** STATED PROBLEM **
Convert every line of the records below into a JSON list of strings, one string per line and no entries for blank lines.
----------
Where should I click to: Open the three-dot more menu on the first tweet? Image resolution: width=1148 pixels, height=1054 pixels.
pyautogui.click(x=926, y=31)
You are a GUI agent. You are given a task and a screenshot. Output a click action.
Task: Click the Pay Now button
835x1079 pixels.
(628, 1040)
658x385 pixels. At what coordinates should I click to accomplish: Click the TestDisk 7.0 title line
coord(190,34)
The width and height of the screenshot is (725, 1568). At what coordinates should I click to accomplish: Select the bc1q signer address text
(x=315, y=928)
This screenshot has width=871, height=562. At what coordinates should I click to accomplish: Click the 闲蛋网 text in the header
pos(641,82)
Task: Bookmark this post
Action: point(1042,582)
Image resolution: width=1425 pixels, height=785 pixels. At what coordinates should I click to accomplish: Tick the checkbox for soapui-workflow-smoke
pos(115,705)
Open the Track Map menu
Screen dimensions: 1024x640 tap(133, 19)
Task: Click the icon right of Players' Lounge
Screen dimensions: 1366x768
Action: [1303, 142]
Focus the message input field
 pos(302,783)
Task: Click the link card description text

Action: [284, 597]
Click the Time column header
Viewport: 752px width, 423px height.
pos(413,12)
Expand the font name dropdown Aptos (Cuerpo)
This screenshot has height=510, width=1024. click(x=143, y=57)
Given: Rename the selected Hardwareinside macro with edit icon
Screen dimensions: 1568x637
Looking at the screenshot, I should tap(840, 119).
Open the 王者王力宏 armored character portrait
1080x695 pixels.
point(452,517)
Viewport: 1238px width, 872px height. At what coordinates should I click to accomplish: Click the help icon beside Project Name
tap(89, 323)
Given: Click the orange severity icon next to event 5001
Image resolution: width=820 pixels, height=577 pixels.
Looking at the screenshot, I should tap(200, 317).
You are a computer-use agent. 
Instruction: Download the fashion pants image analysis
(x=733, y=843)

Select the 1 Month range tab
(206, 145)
----------
** FINAL ANSWER **
[
  "Where should I click to: Open the three-dot more menu on the first tweet? Image resolution: width=1148 pixels, height=1054 pixels.",
  "pyautogui.click(x=926, y=31)",
  "You are a GUI agent. You are given a task and a screenshot. Output a click action.",
  "Task: Click the Pay Now button",
  "835x1079 pixels.",
  "(628, 1040)",
  "658x385 pixels. At what coordinates should I click to accomplish: Click the TestDisk 7.0 title line",
  "coord(190,34)",
  "The width and height of the screenshot is (725, 1568). At what coordinates should I click to accomplish: Select the bc1q signer address text",
  "(x=315, y=928)",
  "This screenshot has width=871, height=562. At what coordinates should I click to accomplish: Click the 闲蛋网 text in the header",
  "pos(641,82)",
  "Task: Bookmark this post",
  "Action: point(1042,582)",
  "Image resolution: width=1425 pixels, height=785 pixels. At what coordinates should I click to accomplish: Tick the checkbox for soapui-workflow-smoke",
  "pos(115,705)",
  "Open the Track Map menu",
  "Screen dimensions: 1024x640 tap(133, 19)",
  "Task: Click the icon right of Players' Lounge",
  "Screen dimensions: 1366x768",
  "Action: [1303, 142]",
  "Focus the message input field",
  " pos(302,783)",
  "Task: Click the link card description text",
  "Action: [284, 597]",
  "Click the Time column header",
  "Viewport: 752px width, 423px height.",
  "pos(413,12)",
  "Expand the font name dropdown Aptos (Cuerpo)",
  "This screenshot has height=510, width=1024. click(x=143, y=57)",
  "Given: Rename the selected Hardwareinside macro with edit icon",
  "Screen dimensions: 1568x637",
  "Looking at the screenshot, I should tap(840, 119).",
  "Open the 王者王力宏 armored character portrait",
  "1080x695 pixels.",
  "point(452,517)",
  "Viewport: 1238px width, 872px height. At what coordinates should I click to accomplish: Click the help icon beside Project Name",
  "tap(89, 323)",
  "Given: Click the orange severity icon next to event 5001",
  "Image resolution: width=820 pixels, height=577 pixels.",
  "Looking at the screenshot, I should tap(200, 317).",
  "You are a computer-use agent. ",
  "Instruction: Download the fashion pants image analysis",
  "(x=733, y=843)",
  "Select the 1 Month range tab",
  "(206, 145)"
]